Re: Why no combining‐character form for U+00F8?

From: Jukka K. Korpela <>
Date: Thu, 16 Aug 2012 18:55:40 +0300

2012-08-16 18:31, Ian Clifton wrote:

> Having just been to Norway, and wanting to email my friends all about
> it, I came across a curiosity: neither of the combining characters
> U+0337, U+0338 seem to work in usually‐reliable Emacs, and indeed
> U+00F8 LATIN SMALL LETTER O WITH STROKE doesn’t seem to have a
> decomposed form, according to UnicodeData.txt. I’m sure this can’t be an
> oversight?

It isn’t an oversight but an intentional decision.

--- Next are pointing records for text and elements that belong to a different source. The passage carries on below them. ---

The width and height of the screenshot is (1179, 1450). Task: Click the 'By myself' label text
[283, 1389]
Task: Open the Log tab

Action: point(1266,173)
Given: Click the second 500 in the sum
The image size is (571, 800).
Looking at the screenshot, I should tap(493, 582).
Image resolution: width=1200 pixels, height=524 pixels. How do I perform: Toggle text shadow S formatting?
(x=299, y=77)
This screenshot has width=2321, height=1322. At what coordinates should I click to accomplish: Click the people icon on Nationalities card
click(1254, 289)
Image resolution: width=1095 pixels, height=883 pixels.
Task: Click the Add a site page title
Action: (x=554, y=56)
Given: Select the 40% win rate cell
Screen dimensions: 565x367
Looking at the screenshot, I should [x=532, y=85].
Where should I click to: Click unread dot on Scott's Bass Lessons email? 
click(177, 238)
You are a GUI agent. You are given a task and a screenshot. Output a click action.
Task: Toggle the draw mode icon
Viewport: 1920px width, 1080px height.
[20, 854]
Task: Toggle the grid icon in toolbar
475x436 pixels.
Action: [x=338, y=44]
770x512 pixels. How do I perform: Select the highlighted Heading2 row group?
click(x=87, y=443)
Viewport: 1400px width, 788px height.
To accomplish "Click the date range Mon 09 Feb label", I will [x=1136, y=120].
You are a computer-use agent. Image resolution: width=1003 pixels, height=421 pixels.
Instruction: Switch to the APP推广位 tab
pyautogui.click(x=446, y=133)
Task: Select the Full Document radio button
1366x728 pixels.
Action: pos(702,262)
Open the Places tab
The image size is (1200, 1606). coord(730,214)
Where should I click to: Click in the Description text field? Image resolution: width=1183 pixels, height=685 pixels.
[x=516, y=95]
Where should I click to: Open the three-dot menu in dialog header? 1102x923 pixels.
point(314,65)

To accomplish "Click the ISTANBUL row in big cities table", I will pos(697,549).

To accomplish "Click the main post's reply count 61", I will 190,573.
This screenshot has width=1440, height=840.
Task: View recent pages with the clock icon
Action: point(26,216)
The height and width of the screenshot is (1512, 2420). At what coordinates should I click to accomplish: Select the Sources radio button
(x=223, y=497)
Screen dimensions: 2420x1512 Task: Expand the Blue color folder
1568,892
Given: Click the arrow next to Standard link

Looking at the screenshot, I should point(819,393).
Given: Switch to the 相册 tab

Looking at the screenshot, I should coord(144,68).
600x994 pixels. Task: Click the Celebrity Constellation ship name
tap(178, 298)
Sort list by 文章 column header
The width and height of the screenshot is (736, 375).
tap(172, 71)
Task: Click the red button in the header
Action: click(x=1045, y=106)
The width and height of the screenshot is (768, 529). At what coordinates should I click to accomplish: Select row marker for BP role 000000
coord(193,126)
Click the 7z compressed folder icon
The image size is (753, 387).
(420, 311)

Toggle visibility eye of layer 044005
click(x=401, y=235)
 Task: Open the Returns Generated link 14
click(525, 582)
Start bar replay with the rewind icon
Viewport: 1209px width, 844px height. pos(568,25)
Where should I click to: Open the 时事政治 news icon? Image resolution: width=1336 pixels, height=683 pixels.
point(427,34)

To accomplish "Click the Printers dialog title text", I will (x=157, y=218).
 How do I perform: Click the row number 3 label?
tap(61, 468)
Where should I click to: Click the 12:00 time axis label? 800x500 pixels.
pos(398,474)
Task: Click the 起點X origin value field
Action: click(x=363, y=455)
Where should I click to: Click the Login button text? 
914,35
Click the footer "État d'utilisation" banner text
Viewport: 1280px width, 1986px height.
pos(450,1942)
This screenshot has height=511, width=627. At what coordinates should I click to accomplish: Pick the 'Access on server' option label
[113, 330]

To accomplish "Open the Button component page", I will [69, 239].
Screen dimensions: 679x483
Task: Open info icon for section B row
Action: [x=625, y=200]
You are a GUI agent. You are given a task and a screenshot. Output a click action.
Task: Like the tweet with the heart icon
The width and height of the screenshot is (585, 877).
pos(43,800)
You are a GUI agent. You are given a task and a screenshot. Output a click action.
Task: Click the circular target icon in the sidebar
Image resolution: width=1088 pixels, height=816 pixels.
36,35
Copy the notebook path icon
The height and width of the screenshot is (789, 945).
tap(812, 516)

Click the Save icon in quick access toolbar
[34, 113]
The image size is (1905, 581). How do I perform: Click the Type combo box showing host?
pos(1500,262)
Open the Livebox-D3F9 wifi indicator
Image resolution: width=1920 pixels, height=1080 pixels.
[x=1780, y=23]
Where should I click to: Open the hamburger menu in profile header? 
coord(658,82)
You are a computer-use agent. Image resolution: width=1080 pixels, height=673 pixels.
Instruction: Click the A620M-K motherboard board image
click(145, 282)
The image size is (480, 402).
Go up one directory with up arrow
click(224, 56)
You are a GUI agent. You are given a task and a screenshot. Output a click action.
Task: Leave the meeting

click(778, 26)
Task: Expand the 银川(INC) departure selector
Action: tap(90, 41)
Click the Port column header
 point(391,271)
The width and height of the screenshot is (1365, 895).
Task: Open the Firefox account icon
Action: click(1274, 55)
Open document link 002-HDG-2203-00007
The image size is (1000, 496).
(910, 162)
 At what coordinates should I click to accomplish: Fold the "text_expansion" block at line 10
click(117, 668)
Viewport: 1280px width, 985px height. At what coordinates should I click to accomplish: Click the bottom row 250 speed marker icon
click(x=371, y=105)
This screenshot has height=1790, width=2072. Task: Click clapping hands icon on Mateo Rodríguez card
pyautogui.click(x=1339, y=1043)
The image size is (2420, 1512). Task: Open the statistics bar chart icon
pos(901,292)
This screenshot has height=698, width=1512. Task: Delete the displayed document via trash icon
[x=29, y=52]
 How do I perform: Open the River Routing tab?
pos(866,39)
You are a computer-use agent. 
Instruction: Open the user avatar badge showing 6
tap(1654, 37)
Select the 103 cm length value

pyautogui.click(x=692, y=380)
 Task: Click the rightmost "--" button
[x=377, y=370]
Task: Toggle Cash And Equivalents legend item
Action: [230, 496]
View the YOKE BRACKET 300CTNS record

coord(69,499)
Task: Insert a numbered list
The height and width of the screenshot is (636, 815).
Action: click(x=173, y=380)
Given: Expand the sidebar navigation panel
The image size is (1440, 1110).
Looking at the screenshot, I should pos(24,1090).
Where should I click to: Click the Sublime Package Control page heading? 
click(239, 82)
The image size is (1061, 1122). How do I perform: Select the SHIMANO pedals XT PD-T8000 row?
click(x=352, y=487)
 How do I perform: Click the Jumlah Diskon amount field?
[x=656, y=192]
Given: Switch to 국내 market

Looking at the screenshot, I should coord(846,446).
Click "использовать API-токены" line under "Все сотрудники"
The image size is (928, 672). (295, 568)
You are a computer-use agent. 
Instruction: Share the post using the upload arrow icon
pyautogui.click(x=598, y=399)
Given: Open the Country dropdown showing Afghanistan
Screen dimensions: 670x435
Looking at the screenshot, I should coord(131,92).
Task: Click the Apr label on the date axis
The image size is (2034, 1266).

The letter “ø” (historically originating from a ligature of “o” and “e”)
could have been analyzed as consisting of the letter “o” and a diacritic
mark. Instead, it was coded as an “atomic” character that is not
decomposable in any way.

This may sound illogical, as another Scandinavian letter, “ö” (also
originating from a ligature of “o” and “e”, the latter in small size
above the “o”) is encoded as canonically decomposable.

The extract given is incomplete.